* WHAT THIS TASK INVOLVES
Copy each line from the listing below where the word "height" shows up.

* GIVEN INFORMATION

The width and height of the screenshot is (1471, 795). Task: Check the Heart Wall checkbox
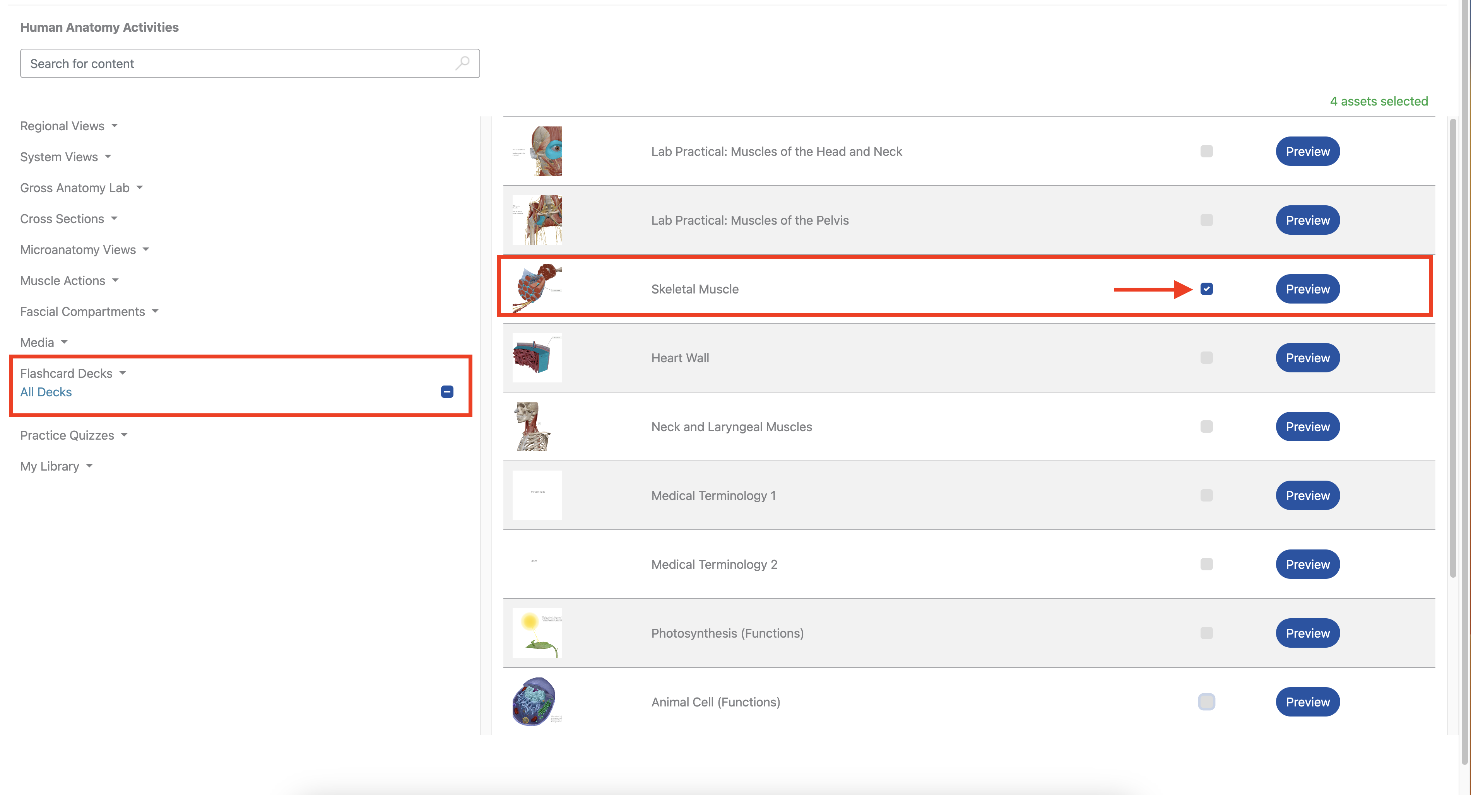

* * *

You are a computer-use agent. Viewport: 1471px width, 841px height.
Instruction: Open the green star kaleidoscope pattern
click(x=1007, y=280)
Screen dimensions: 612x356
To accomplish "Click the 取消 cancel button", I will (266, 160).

--

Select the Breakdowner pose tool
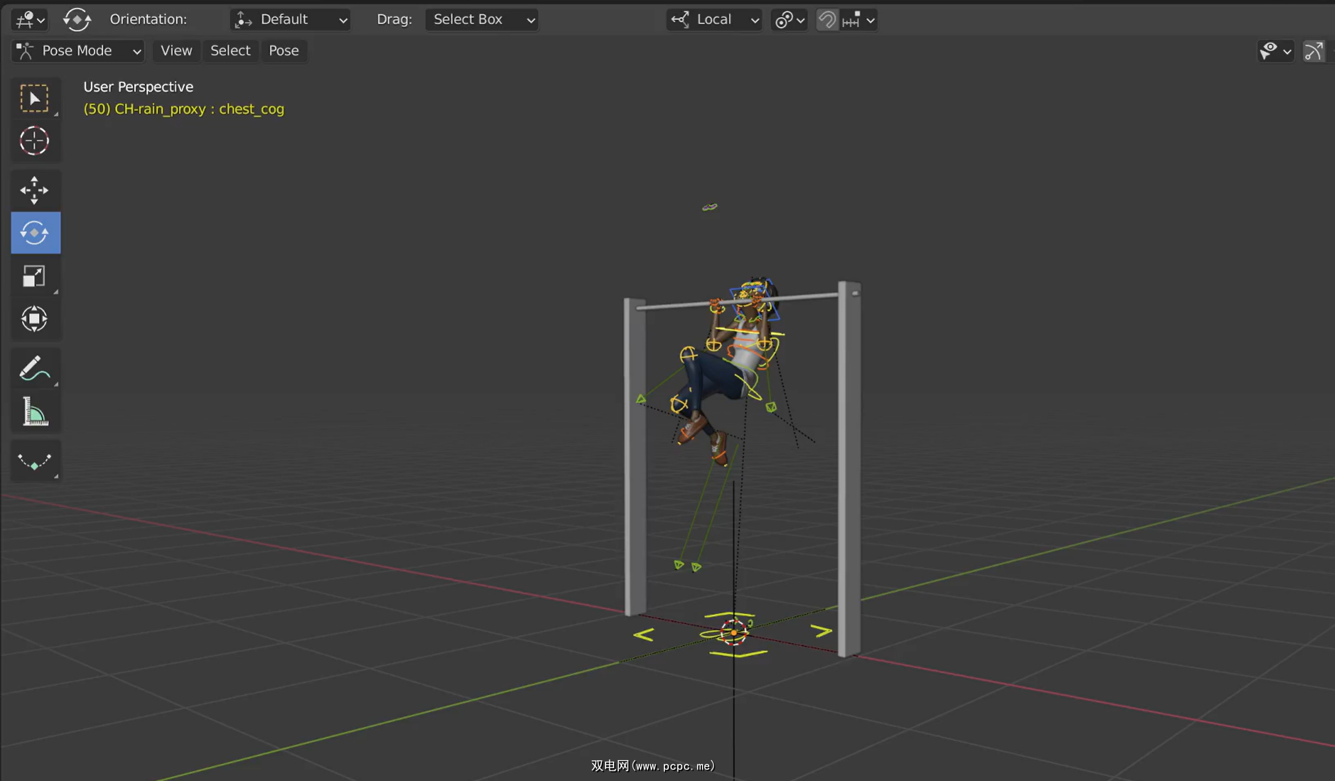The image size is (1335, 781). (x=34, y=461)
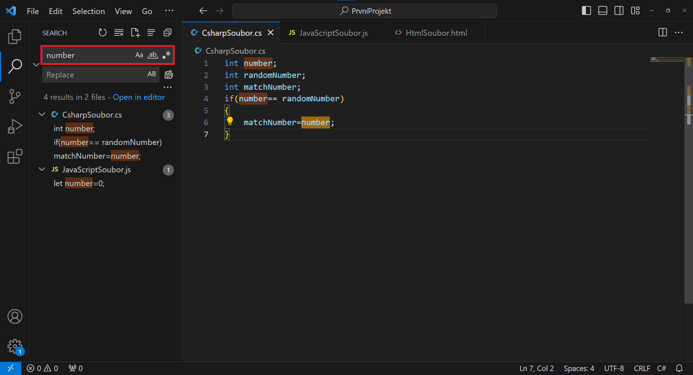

* EXERCISE OUTPUT
The width and height of the screenshot is (1471, 795). Task: Check the Heart Wall checkbox
You are a computer-use agent. Viewport: 1471px width, 841px height.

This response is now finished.